##### Source #####

Bloomsbury, 241pp, £18.99. To buy this book for £15.99, visit thetimes.co.uk/bookshop or call 0845 2712134


Nelly Dean by Alison Chase

Nelly Dean is the narrator of most of Emily Brontë’s Wuthering Heights; the rather dry-tongued housekeeper who entertains Mr Lockwood with the story of her incredibly dysfunctional household. This novel rips the original novel open to fill in all the gaps — although you don’t need to know the original to read this story. As a child, Nelly lived with the Earnshaws as part of the family, and was especially close to Hindley. Then came the famous day when Mr Earnshaw brought home a wild boy and named him Heathcliff, and Nelly is banished below stairs. All the immortal characters are here, and Chase burrows into their psyches to reveal a further layer of family secrets, without harming the integrity of the mother-story. Nelly Dean is a fine companion to one of the Victorian giants.

#####

▶ _Written exercise_
Carry the review of Nelly Dean forward, starting right after its final sentence.

##### Data shown #####

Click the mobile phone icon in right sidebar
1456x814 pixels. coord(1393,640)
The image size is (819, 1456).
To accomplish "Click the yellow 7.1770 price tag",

#####

▶ _Task result_
Borough Press, 474pp, £12.99. To buy this book for £11.69, visit thetimes.co.uk/bookshop or call 0845 2712134


The Loney by Andrew Michael Hurley
The “Loney” is the local nickname for a remote and rugged stretch of coast, where the unnamed narrator and his family go on a penitential pilgrimage every Easter, with Father Wilfred, their parish priest, and a small group of the faithful. Hanny, the narrator’s older brother, goes to a special school because he has never spoken, and their devout mother is awaiting a miracle. In 1973 something strange happened to Father Wilfred at the Loney; he was a changed man, and the pilgrimages don’t start again until he is dead. The new priest, burly Father Bernard, innocently agrees to take them all back — but something ghastly awaits them. This wonderful “horror” novel was first published by a small, specialist independent press, but the quality of the bone-chilling, poetic writing is too good to box up inside a genre.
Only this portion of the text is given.